- **Your objective**:
The listing below holds a line with "Open the Windows" and a line with "the Coursework title". Reproduce those two lines exactly, plus everything between them.

[[ Data shown open ]]

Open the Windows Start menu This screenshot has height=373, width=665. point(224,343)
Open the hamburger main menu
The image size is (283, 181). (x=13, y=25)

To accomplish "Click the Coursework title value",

[[ Data shown closed ]]
[[ Data shown open ]]

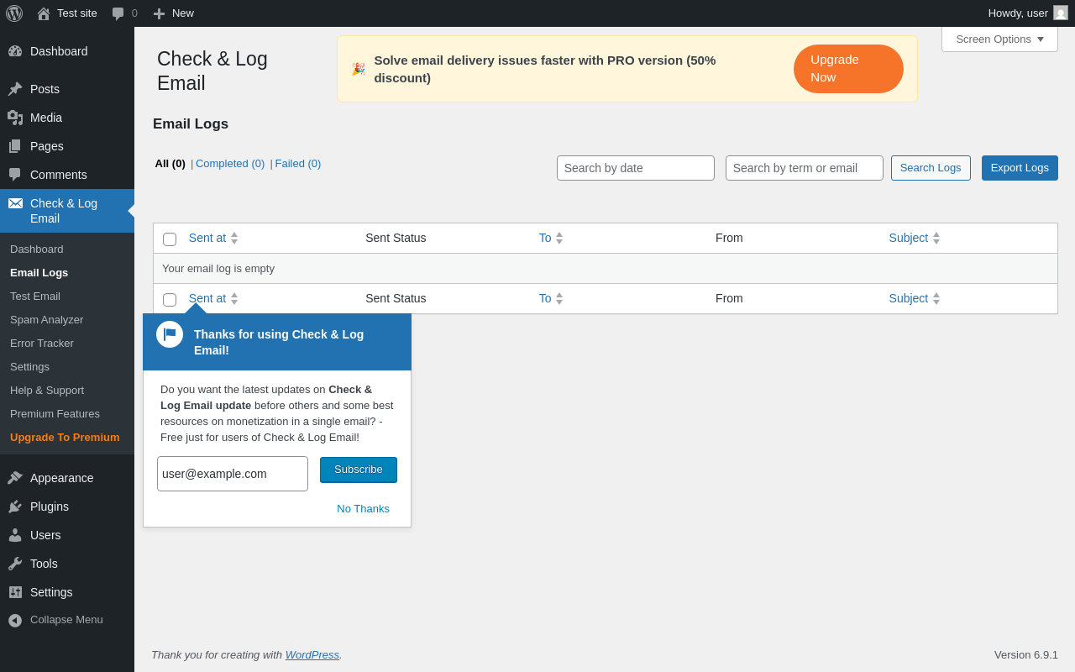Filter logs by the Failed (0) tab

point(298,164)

[[ Data shown closed ]]

- **Response**:
Open the Windows Start menu This screenshot has height=373, width=665. point(224,343)
Open the hamburger main menu
The image size is (283, 181). (x=13, y=25)

To accomplish "Click the Coursework title value",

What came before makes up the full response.